**Task statement**: Repeat the data exactly, with every line included.

------------------------

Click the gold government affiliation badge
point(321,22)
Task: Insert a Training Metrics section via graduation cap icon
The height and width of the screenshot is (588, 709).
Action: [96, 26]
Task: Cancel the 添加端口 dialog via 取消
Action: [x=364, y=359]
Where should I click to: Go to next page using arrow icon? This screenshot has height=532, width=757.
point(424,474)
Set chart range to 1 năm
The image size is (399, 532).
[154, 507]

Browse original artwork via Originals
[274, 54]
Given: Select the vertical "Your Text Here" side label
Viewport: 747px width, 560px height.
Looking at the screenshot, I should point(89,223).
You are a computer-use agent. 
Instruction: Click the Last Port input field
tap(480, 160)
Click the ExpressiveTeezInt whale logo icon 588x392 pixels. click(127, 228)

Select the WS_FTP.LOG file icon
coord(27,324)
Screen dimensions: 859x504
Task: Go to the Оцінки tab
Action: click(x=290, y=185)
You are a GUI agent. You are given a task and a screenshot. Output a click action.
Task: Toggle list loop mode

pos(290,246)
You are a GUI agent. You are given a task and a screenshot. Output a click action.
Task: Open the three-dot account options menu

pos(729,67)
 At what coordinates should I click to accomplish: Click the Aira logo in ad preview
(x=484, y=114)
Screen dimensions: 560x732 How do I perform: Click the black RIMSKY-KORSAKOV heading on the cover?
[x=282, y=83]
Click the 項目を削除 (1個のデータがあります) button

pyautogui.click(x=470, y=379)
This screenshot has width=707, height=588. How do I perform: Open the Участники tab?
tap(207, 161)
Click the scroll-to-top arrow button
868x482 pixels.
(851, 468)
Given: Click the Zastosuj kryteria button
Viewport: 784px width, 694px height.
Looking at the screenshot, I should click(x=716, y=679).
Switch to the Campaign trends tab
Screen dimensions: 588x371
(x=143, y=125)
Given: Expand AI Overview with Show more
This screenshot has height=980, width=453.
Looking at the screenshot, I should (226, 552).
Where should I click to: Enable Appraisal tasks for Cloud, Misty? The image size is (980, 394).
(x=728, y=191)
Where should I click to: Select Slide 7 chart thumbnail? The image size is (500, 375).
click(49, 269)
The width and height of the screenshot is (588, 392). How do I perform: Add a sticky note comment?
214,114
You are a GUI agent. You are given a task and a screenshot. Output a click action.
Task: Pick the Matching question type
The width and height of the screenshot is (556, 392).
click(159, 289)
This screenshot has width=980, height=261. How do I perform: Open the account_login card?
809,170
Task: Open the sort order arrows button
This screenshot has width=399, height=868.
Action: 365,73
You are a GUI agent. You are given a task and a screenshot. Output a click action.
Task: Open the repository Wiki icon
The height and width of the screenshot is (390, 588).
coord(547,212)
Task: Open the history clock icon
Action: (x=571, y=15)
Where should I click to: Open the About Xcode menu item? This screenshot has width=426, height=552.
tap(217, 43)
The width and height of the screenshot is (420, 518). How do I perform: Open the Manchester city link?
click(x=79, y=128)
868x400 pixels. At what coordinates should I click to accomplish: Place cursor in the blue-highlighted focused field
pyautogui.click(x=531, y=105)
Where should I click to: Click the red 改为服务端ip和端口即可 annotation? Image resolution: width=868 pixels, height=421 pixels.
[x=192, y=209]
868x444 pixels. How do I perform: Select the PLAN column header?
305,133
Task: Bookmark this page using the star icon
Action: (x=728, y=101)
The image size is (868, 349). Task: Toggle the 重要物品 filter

------------------------

**Output for this exercise**:
Click the gold government affiliation badge
point(321,22)
Task: Insert a Training Metrics section via graduation cap icon
The height and width of the screenshot is (588, 709).
Action: [96, 26]
Task: Cancel the 添加端口 dialog via 取消
Action: [x=364, y=359]
Where should I click to: Go to next page using arrow icon? This screenshot has height=532, width=757.
point(424,474)
Set chart range to 1 năm
The image size is (399, 532).
[154, 507]

Browse original artwork via Originals
[274, 54]
Given: Select the vertical "Your Text Here" side label
Viewport: 747px width, 560px height.
Looking at the screenshot, I should point(89,223).
You are a computer-use agent. 
Instruction: Click the Last Port input field
tap(480, 160)
Click the ExpressiveTeezInt whale logo icon 588x392 pixels. click(127, 228)

Select the WS_FTP.LOG file icon
coord(27,324)
Screen dimensions: 859x504
Task: Go to the Оцінки tab
Action: click(x=290, y=185)
You are a GUI agent. You are given a task and a screenshot. Output a click action.
Task: Toggle list loop mode

pos(290,246)
You are a GUI agent. You are given a task and a screenshot. Output a click action.
Task: Open the three-dot account options menu

pos(729,67)
 At what coordinates should I click to accomplish: Click the Aira logo in ad preview
(x=484, y=114)
Screen dimensions: 560x732 How do I perform: Click the black RIMSKY-KORSAKOV heading on the cover?
[x=282, y=83]
Click the 項目を削除 (1個のデータがあります) button

pyautogui.click(x=470, y=379)
This screenshot has width=707, height=588. How do I perform: Open the Участники tab?
tap(207, 161)
Click the scroll-to-top arrow button
868x482 pixels.
(851, 468)
Given: Click the Zastosuj kryteria button
Viewport: 784px width, 694px height.
Looking at the screenshot, I should click(x=716, y=679).
Switch to the Campaign trends tab
Screen dimensions: 588x371
(x=143, y=125)
Given: Expand AI Overview with Show more
This screenshot has height=980, width=453.
Looking at the screenshot, I should (226, 552).
Where should I click to: Enable Appraisal tasks for Cloud, Misty? The image size is (980, 394).
(x=728, y=191)
Where should I click to: Select Slide 7 chart thumbnail? The image size is (500, 375).
click(49, 269)
The width and height of the screenshot is (588, 392). How do I perform: Add a sticky note comment?
214,114
You are a GUI agent. You are given a task and a screenshot. Output a click action.
Task: Pick the Matching question type
The width and height of the screenshot is (556, 392).
click(159, 289)
This screenshot has width=980, height=261. How do I perform: Open the account_login card?
809,170
Task: Open the sort order arrows button
This screenshot has width=399, height=868.
Action: 365,73
You are a GUI agent. You are given a task and a screenshot. Output a click action.
Task: Open the repository Wiki icon
The height and width of the screenshot is (390, 588).
coord(547,212)
Task: Open the history clock icon
Action: (x=571, y=15)
Where should I click to: Open the About Xcode menu item? This screenshot has width=426, height=552.
tap(217, 43)
The width and height of the screenshot is (420, 518). How do I perform: Open the Manchester city link?
click(x=79, y=128)
868x400 pixels. At what coordinates should I click to accomplish: Place cursor in the blue-highlighted focused field
pyautogui.click(x=531, y=105)
Where should I click to: Click the red 改为服务端ip和端口即可 annotation? Image resolution: width=868 pixels, height=421 pixels.
[x=192, y=209]
868x444 pixels. How do I perform: Select the PLAN column header?
305,133
Task: Bookmark this page using the star icon
Action: (x=728, y=101)
The image size is (868, 349). Task: Toggle the 重要物品 filter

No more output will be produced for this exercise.